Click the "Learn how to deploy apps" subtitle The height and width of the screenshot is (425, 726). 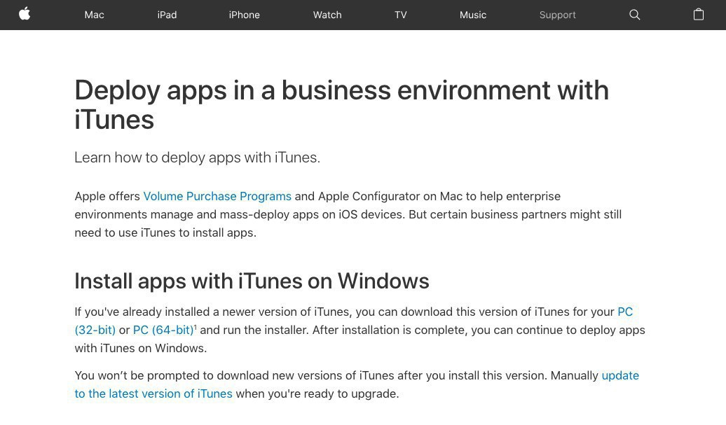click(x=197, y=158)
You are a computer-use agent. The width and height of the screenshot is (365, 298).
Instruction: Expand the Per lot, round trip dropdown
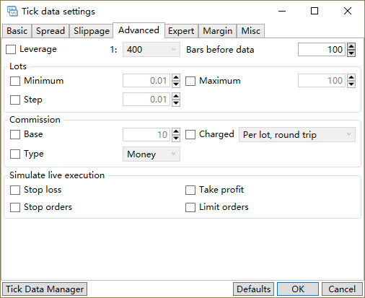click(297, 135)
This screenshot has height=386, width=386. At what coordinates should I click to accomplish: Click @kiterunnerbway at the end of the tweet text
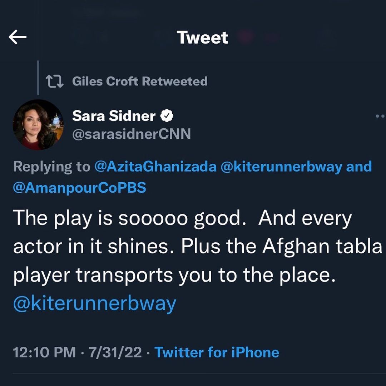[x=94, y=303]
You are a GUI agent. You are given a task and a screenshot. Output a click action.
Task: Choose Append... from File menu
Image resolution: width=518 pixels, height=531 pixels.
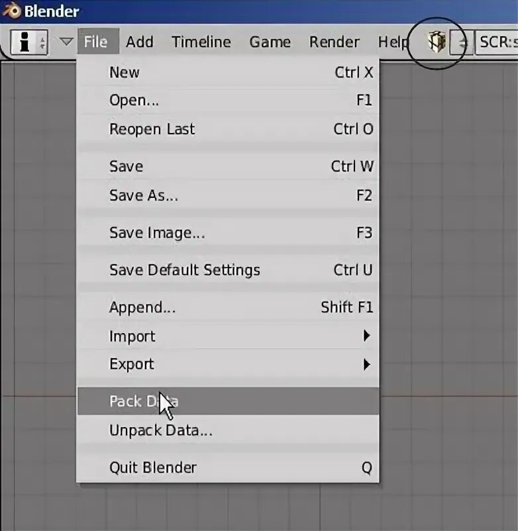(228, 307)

———

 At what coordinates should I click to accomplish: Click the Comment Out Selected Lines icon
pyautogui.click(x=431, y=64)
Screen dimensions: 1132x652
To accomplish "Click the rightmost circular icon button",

———

### PROBLEM TO SOLVE:
Which of the lines above carry the string "agent"? Pick them out and copy them.

### EXERCISE RESULT:
You are a computer-use agent. The width and height of the screenshot is (365, 298).
You are a GUI agent. You are given a task and a screenshot. Output a click action.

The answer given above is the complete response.